Based on the total of 689 cases reported within a three-month period (March, 25 till June 25, 2020), we analyzed the epidemiological situation of COVID-19 all over Libya as well as the effect of the ongoing armed conflict on the pandemic patterns. The average age was 43 years and mainly males were affected, with a male-to-female ratio of 4.4:1.0. Of these patients, 540 (77.4%) are still hospitalized, 140 (20.1%) were discharged and 18 (2.6%) died. The number of daily new cases peaked between May 5 and May 7 in the western region, where the first cases were reported. Cases were reported in the eastern region on April 26, and later in the south on May 14. The total number of cases has started to increase substantially, particularly in the southern region and with no clear sign of declining. This suggests that the epidemic in Libya is not under control and that strict prevention and control measures have not been adopted. Nevertheless, despite the numerous challenges that the Libyan population has had to face since the armed conflict started in 2011, including deaths, injuries and internal displacement of populations, the response to the epidemic and the resilience of the healthcare system has been reasonable [22,23]. However, the situation remains precarious and a COVID-19 outbreak in this country would overload an already fragile healthcare system and poor baseline health status. Libya was the last country in the MENA region to report the first case of corona virus. However, preliminary epidemiological analysis carried out by Daw indicated COVID-19 might have arrived in Libya as early as January-February 2020, which has not been reported by the Libyan health authorities [24,25].
This study investigated the geographic distribution of COVID-19 in Libya and the effect of the ongoing armed conflict. The number of cases varied greatly from one region to another and the pattern was significantly influenced by the armed conflict. It is worth noting that Sebha in the southern region was the worst-hit city and had the highest number of infected cases. The increase in confirmed cases at any location will inevitably lead to increases in adjacent regions, a positive spillover effect. This was first seen after first cases were reported in Tripoli and Musrata in the western region, which were followed by spread to Zawia, Surman, Zletan and Alkomas. Likewise, in the eastern region the disease spread from Benghazi to Jalo, Ajdabia, Derna and Tubrak, and in the south from Sebha to Murzak, Obari, Wadishati and Ghat. This parallels, to a much smaller extent, the pandemic spread from Wuhan to the neighboring provinces and then all over China, and the Italian scenario, where the pandemic started in northern Italy, which at one time accounted for as much as 71.5% of the cases and 81.8% of the deaths, and then spread over the rest of Italy [26,27].
Comparison of the epidemiologic situations in different parts of Libya indicates that the ongoing armed conflict has affected the geographic spread of COVID-19 in two ways. On the one hand, it hindered access to populations and thus masked the actual status of the pandemic, particularly in cities such as Tarhona, Tawerga and Sert. On the other hand, it aggregated the spread of the pandemic to distant cities such as Sebha. Hence, the cross-national variation in the cumulative number of COVID-19 cases due the armed conflict is evident. Intervention strategies should be planned with that in mind [28, 29].

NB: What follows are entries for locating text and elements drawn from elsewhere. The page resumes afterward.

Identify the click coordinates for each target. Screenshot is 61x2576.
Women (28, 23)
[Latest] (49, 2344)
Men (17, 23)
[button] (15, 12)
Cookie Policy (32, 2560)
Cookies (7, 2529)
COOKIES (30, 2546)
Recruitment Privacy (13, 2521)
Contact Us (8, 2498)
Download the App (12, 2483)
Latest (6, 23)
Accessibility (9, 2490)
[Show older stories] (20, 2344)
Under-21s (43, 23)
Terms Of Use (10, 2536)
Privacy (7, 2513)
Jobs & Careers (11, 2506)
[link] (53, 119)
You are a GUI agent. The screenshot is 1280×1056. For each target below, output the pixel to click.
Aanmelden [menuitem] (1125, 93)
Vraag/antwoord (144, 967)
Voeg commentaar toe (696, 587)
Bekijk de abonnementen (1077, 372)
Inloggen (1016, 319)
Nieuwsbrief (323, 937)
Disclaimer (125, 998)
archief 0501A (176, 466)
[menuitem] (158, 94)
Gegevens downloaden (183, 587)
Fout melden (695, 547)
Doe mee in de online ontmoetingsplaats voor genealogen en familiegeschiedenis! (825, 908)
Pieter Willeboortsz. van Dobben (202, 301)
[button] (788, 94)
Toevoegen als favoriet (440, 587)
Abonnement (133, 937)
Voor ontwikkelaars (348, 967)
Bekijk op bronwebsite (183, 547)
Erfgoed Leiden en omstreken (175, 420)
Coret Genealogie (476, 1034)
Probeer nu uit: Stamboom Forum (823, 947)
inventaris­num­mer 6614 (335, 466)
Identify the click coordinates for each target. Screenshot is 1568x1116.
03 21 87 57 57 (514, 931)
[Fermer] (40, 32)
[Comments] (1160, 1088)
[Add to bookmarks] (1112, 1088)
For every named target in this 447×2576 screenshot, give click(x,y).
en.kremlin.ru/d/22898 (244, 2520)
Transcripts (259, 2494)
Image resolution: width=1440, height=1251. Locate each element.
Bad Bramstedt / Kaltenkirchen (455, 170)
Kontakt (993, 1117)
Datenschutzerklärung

Controlling the emergence of infectious diseases in conflict situations is challenging because the fighting creates situations that facilitate the emergence of infectious diseases and enhance their transmission. These may include but are not limited to inadequate surveillance and response systems[30]. However, Libyan authorities have taken measures to cut off the source of infection, such as lockdown of cities and implementation of isolation procedures, but those were mainly restricted of Tripoli and Benghazi. Other regions were not comprehensively or effectively covered. Hence, mapping the disease enables the national authorities to ensure effective implementation of protective infectious disease interventions. This can be achieved by applying internationally accepted standards, guidelines and tools adapted to conflict situations, and this should be supported by specific training of health planners and health facility staff, and rapid mobilization of international experts to provide technical field support as required [30,31].
Despite the valuable epidemiological information that this study presents, it has several limitations and uncertainties, particularly as it was carried out in a conflict-ridden country where security is lacking and collecting accurate information is difficult. First, the number of reported cases is affected by uncertainties due to problems in accuracy in the daily reports of new notifications, particularly from the regions affected by ongoing armed conflict. Furthermore, it refers only to cases confirmed by molecular analysis, which is not feasible in all suspected situations. Daw[25] and Chen et al advocated that patients are the key cause of COVID-19 infection[32]. Accordingly, patients with mild or less severe symptoms should be taken into account as they may lead to an increase in infectivity and fatality. Second, the study did not analyze the medical care resources and healthcare capacities (number of hospital beds and physicians) used to combat the pandemic, especially that the patients are scattered over a very large area. The resources are most likely inadequate for a large influx of patients.